SHORT PROBLEM A: Render this sentence from the Schoolcraft passage in Spanish: "Schoolcraft finally decided to start wearing a digital recorder."
SHORT PROBLEM B: Extend the Schoolcraft passage, picking up right after its last sentence.

It was around this period that Schoolcraft complained to his father about the constant harangue for numbers and the pressure his supervisors were placing on him. They went back and forth about what to do. Schoolcraft finally decided to start wearing a digital recorder. The taping of the precinct began. He wore the recorder throughout his eight-hour tour, picking up the roll calls, the precinct banter, and whatever happened out in the street. When he got home, he downloaded the day’s content onto his computer, reviewed it for what might be useful, and made careful notes.

“He knew they were going to come after him because he wasn’t producing,” Larry said. “Brower [Mauriello’s predecessor] looked the other way on him, he accepted the other qualities that Adrian had. The whole tenor of the precinct changed when Mauriello came in. He knew Mauriello was going to make him do things that he didn’t want to do. I told Adrian, ‘play the game.’ Go out and get a couple more quality numbers a day. Let them think you are playing the game. He couldn’t do that.”

Saved data entries:
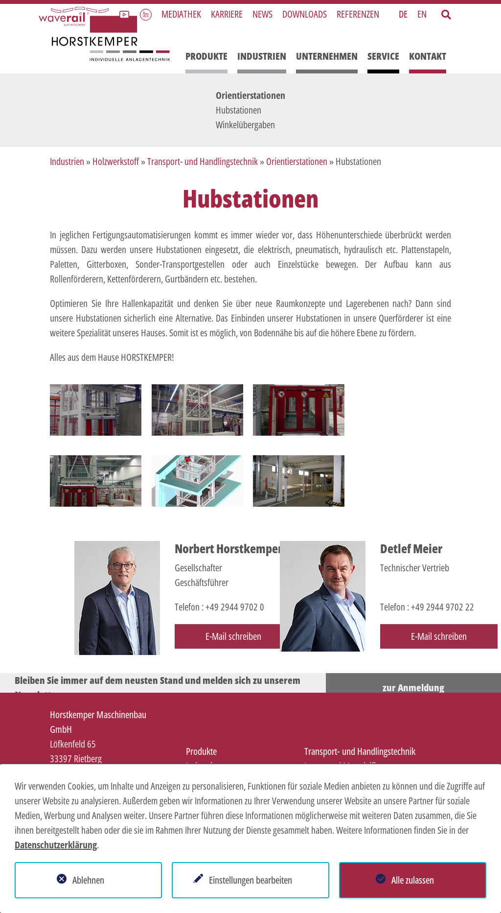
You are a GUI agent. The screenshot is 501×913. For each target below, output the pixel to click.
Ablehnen (88, 880)
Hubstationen (238, 110)
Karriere (227, 14)
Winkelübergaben (245, 124)
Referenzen (358, 14)
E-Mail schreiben (233, 636)
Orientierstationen (250, 95)
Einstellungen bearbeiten (250, 880)
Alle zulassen (412, 880)
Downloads (304, 14)
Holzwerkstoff (115, 161)
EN (422, 14)
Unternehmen (327, 56)
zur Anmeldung (413, 687)
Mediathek (181, 14)
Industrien (261, 56)
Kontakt (427, 56)
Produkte (206, 56)
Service (383, 56)
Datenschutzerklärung (56, 844)
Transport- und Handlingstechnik (202, 161)
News (262, 14)
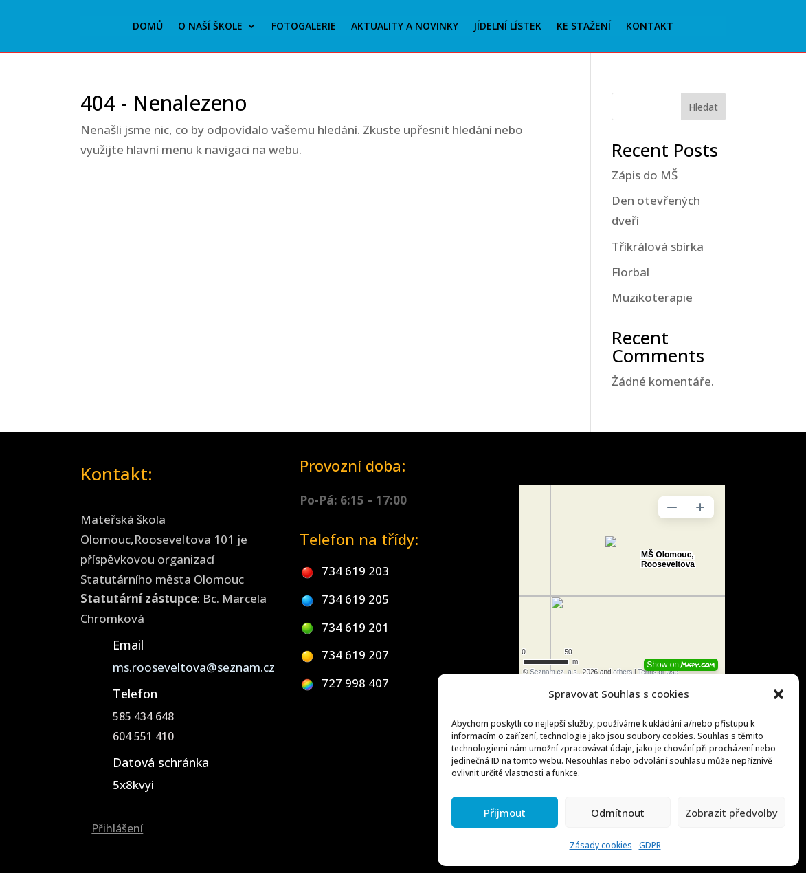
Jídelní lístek (507, 26)
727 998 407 (355, 683)
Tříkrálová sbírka (658, 246)
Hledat (703, 106)
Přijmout (505, 812)
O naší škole (210, 26)
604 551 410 (143, 736)
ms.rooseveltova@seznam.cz (194, 667)
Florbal (630, 272)
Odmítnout (618, 812)
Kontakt (649, 26)
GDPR (650, 845)
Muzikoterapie (652, 297)
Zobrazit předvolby (731, 812)
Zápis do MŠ (645, 175)
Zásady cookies (601, 845)
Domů (148, 26)
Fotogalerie (303, 26)
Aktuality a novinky (404, 26)
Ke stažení (584, 26)
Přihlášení (117, 828)
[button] (778, 694)
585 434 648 (143, 716)
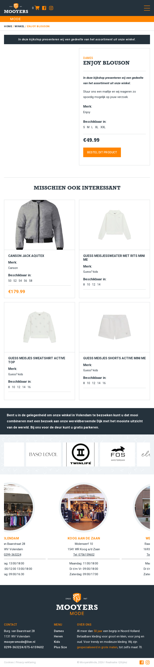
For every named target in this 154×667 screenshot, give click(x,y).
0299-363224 (13, 647)
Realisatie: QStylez (116, 662)
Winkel (20, 26)
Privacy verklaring (26, 662)
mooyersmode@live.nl (19, 642)
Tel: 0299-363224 (40, 554)
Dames (59, 631)
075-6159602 (34, 647)
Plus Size (60, 647)
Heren (58, 636)
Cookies (9, 662)
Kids (57, 642)
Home (8, 26)
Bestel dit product (102, 152)
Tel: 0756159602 (114, 554)
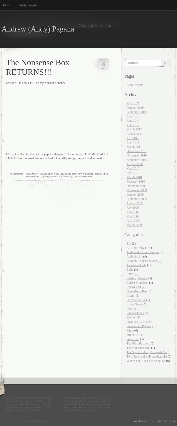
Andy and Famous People (143, 252)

RIGHT ANSWER A: Schoolcraft finalmente decidió empezar a llevar una grabadora digital.

RIGHT ANSWER B:
Meanwhile, Mauriello and his sergeants and lieutenants were hammering home to the patrol officers that they needed to bring back numbers. He was particularly focused on congregations of young African American men on the corners. He would often roam the precinct, and when he spotted these groups, he would call in his officers to arrest them. These came to be known as “Mauriello Specials.” The arrestees would be held a few hours in the precinct and then released. At one of the roundups outside a particularly notorious housing project, Mauriello whistled “Danny Boy” as seven people were cuffed and hauled away.

On June 12, 2008, Schoolcraft’s recorder captured a sergeant ordering cops to arrest with the intent of releasing the “suspects” a few hours later. “Guys on the corner? You gotta leave. Bounce. Get lost,” he said. “You’ll void it later on in the night so you’ll all go home on time.”

Shortly after that remark, a lieutenant discussed “productivity” and actually—and this is rare, because quotas are illegal—identified the expected numbers that cops were supposed to generate. “The XO (second-in-command)
was in the other day, he actually laid down a number. He wants at least 3 seat belts, 1 cell phone and 11 others. Alright, so if I was on patrol, I would be sure to get 3 seat belts, 1 cell phone and 11 others. Pick it up a lot, if you have to. The CO [commanding officer] gave me some names. I spoke to you.”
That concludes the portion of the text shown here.